Olivia knikt. ‘Ik vond het eng, mama.’
‘Snap ik, lieverd, maar ik denk dat het een meneer is die gewond is geraakt van het skiën,’ stel ik haar gerust. Daniel komt de badkamer in, maar zijn blik en houding geven mij in ieder geval niet echt een gerustgesteld gevoel.
‘Er is geen meneer, lieve meisjes,’ zegt hij kalm. ‘Misschien was het de buurman, of iemand van het park. We gaan gewoon lekker slapen.’
‘Maar de meneer had héél véél bloed,’ herhaalt Olivia, nu harder. Emma zegt ondertussen niets, terwijl zij het ook gezien moet hebben. Ze poetst haar tanden en blijft blanco voor zich uitstaren. Daniel gebaart met zijn hoofd opzij, ik loop met hem mee het hoekje om. Hij kijkt op zijn telefoon.
‘Heb jij al bereik?’
Ik trek m’n telefoon uit mijn achterzak. ‘Nee. Jij ook niet?’

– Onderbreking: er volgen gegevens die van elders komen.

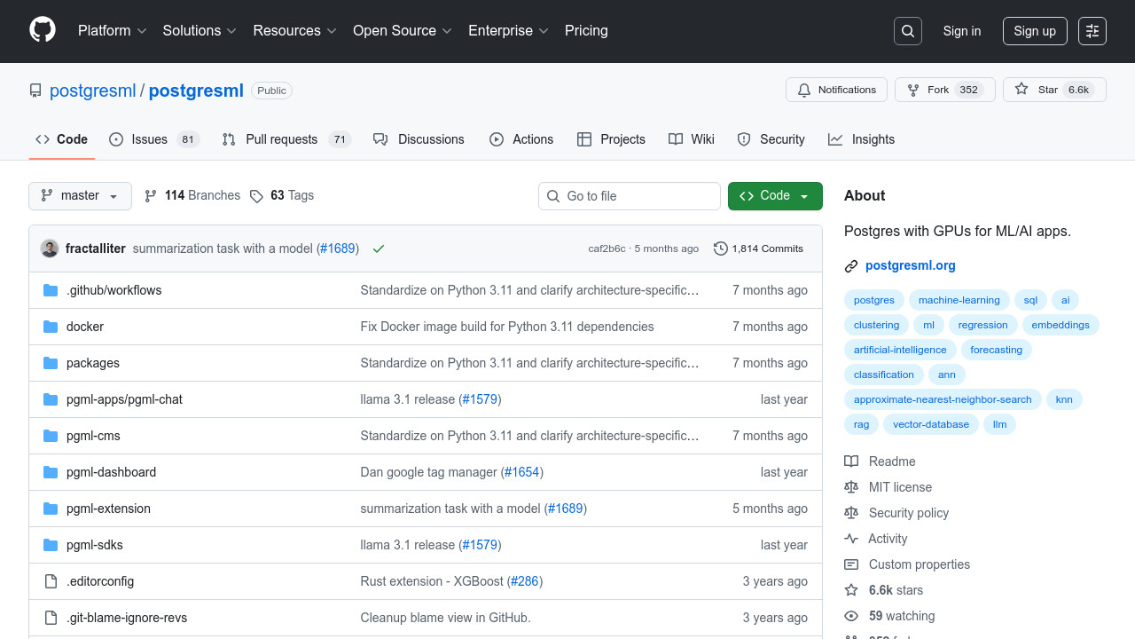Image resolution: width=1135 pixels, height=639 pixels.
Task: Expand the Open Source menu
Action: click(402, 30)
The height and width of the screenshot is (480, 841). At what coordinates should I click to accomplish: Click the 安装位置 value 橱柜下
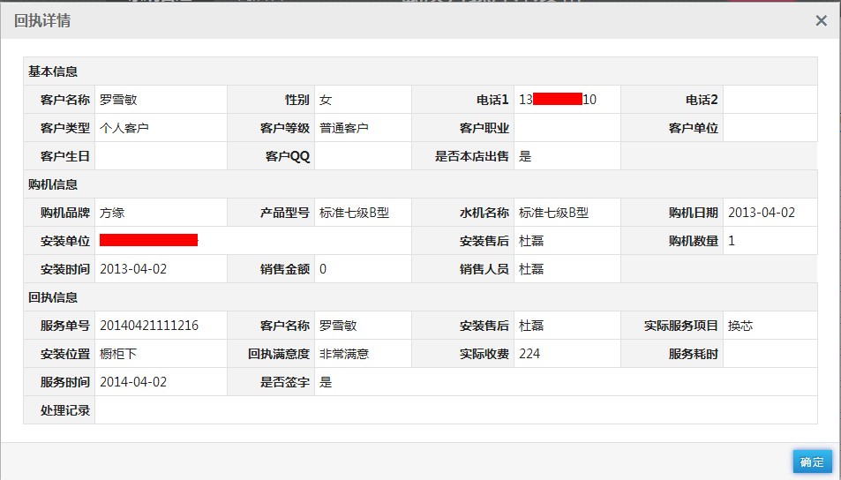(x=118, y=354)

‘Nee. Er lag een heel bloedspoor door de tuin.’
‘Serieus?’
‘Ja. Ik zag de rode vlekken overduidelijk in de sneeuw. Was dat al toen jij uit het raam keek vlak daarvoor?’
‘Nee, niks.’ Ik schud verbaasd mijn hoofd. ‘Zag je een man?’
‘Niemand.’
‘Een gewonde skiër wellicht?’
‘Dat zou raar zijn, het is midden in de nacht. Ik loop even naar de receptie, laat hen dit maar oplossen. Ik wil slapen.’ Hij trekt zijn jas weer aan en zet een muts op. ‘Sluit je alles af achter mij?’
‘Oké.’
‘Ik ben zo terug.’ Hij opent de deur, een vlaag koude wind beneemt me de adem. Ik sluit de deur achter hem en draai het slot erop. Nu eerst die kids naar bed, mijn arm wordt lam van Rens’ gewicht.
Ik laat de meiden hun pyjama aandoen en loop met ze mee naar boven. ‘Oh wauw, kijk eens wat een fijne slaapkamer!’
‘Ik wil niet slapen.’ Olivia’s onderlip trilt. ‘Die meneer was eng. Zijn ogen waren heel eng en rood.’
Ik zucht, maar meer van onrust dan van wat anders. Ik krijg er eerlijk gezegd een beetje de rillingen van.
‘Dan gaan we samen in bed, goed?’ stel ik voor. ‘Mogen jullie bij papa en mama op de kamer slapen vannacht.’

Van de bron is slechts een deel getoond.